*ZADANIE DO WYKONANIA*
Wypisz wszystkie wiersze poniżej, w których występuje słowo „Select”. Wielkość liter ma znaczenie.

*DANE ŹRÓDŁOWE*
────────────────────
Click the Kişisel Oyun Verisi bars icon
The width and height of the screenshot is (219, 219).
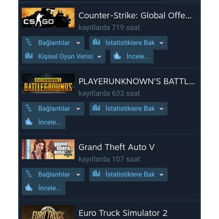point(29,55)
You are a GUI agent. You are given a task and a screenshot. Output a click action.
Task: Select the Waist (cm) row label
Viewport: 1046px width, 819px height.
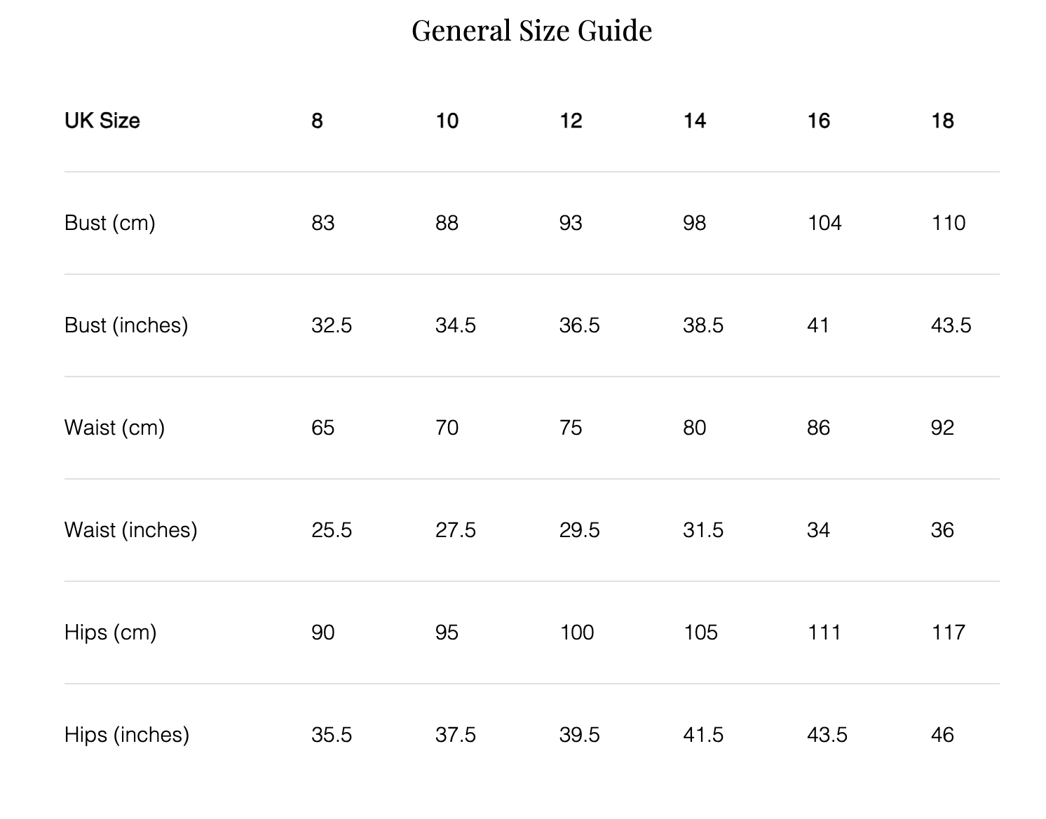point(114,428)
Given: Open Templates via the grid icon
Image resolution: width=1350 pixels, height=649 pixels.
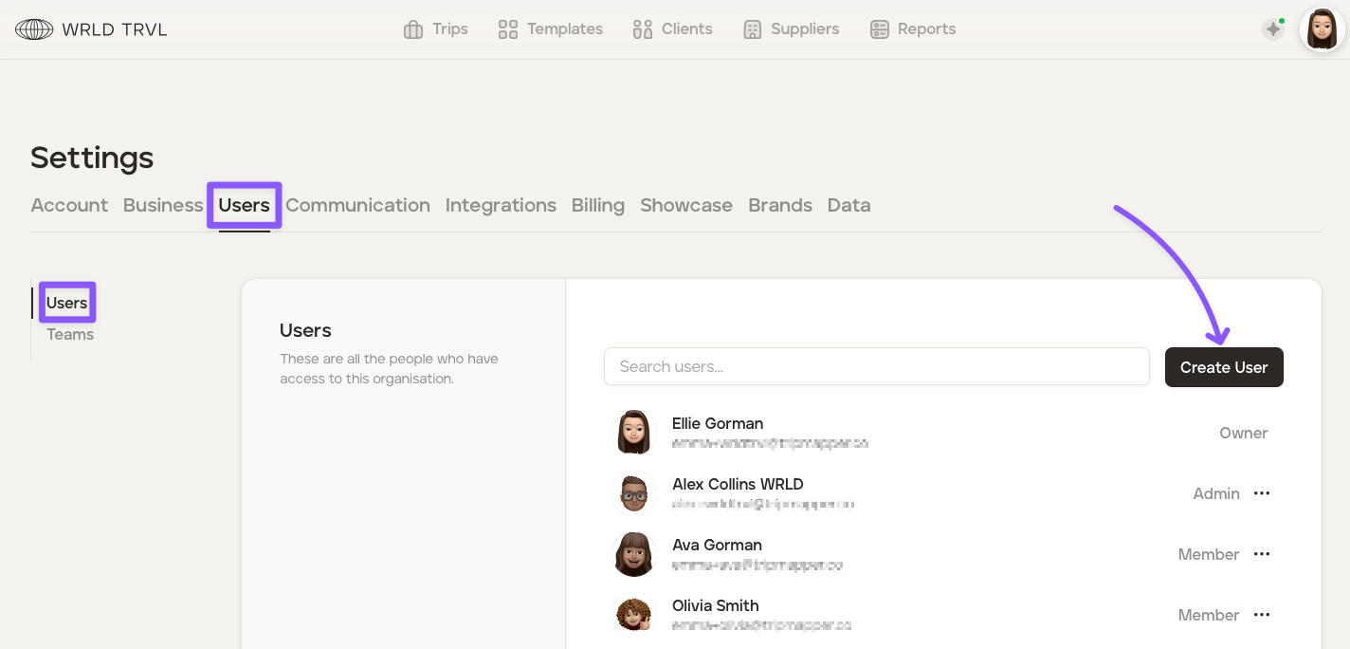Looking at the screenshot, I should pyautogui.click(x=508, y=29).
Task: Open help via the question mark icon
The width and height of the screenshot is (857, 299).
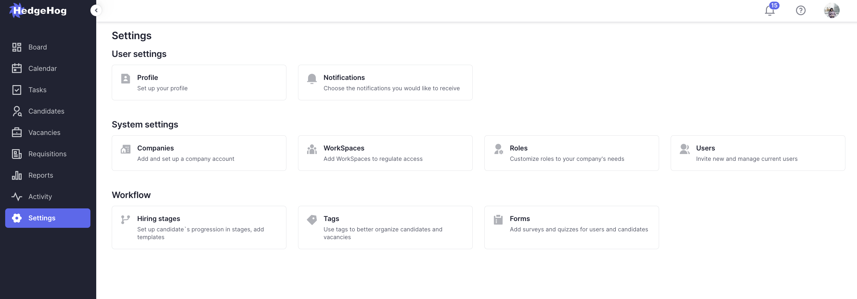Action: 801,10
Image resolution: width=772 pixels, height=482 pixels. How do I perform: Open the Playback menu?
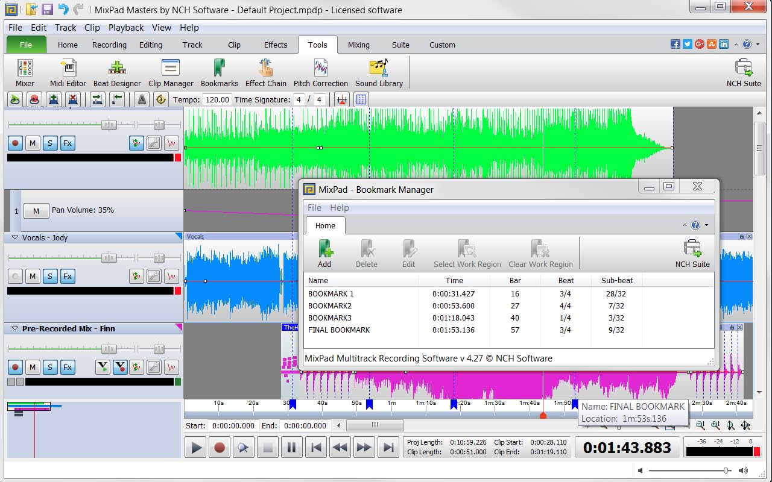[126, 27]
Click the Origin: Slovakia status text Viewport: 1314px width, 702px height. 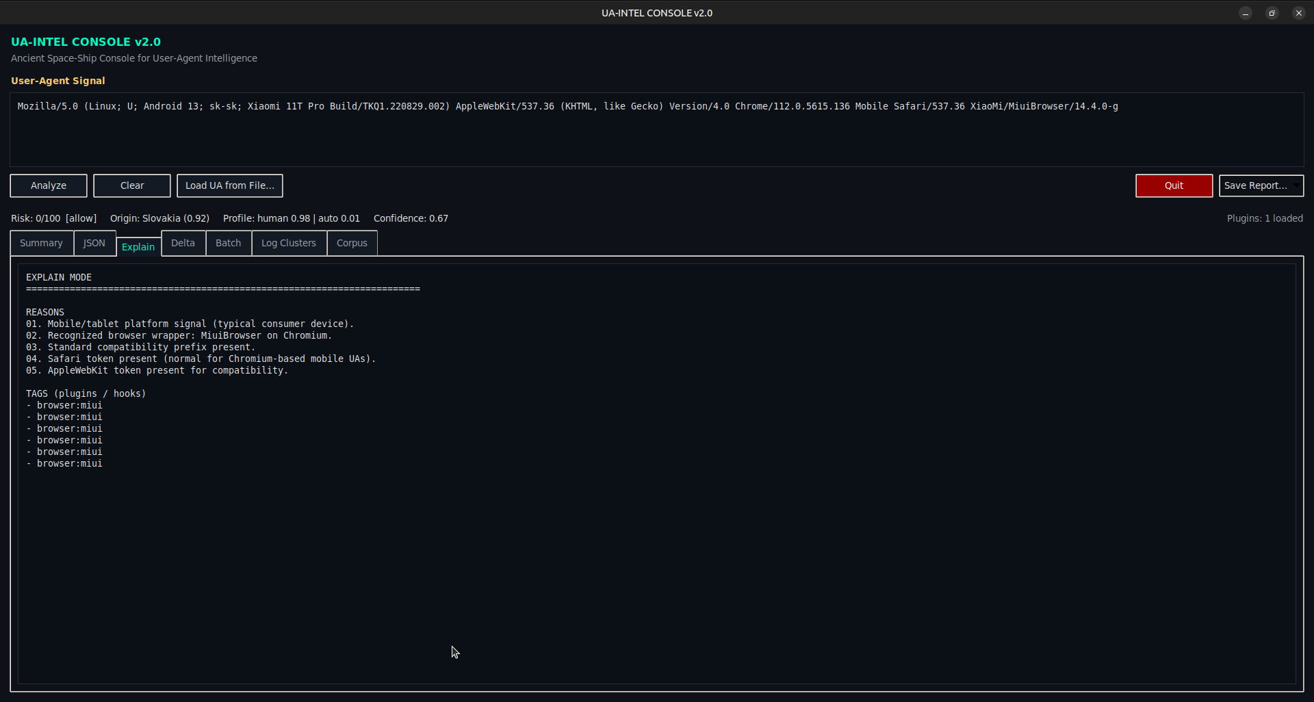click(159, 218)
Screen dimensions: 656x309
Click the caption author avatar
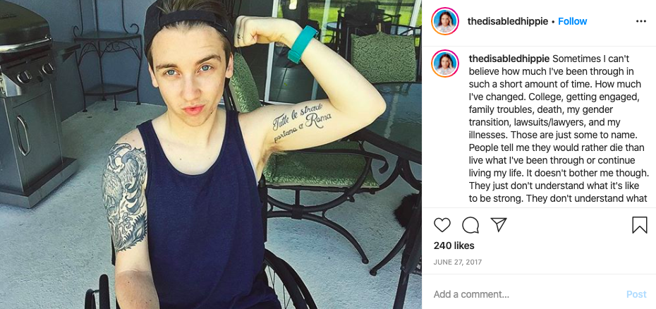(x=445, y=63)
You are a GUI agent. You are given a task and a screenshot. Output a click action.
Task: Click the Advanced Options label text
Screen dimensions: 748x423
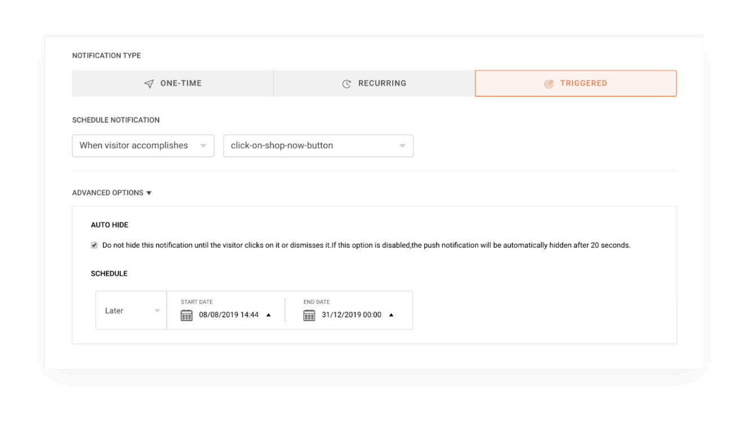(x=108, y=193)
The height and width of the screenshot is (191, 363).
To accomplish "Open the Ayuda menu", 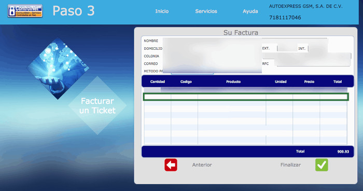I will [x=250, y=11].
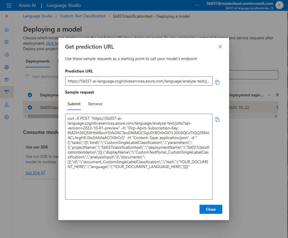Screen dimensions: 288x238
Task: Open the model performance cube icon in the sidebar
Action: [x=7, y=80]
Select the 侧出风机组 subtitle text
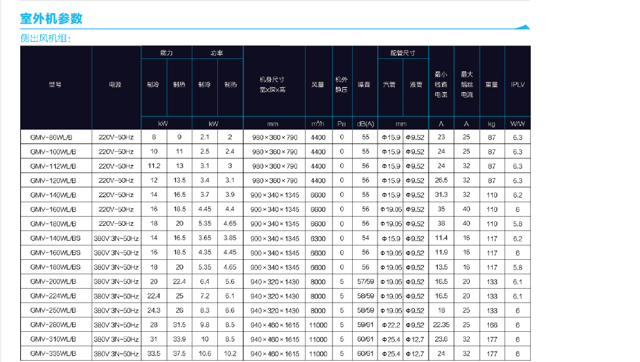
────────────────────
*POPRAWNA ODPOWIEDŹ*
Task: Select the Waist (cm) row label
Select the 侧出风机组 subtitle text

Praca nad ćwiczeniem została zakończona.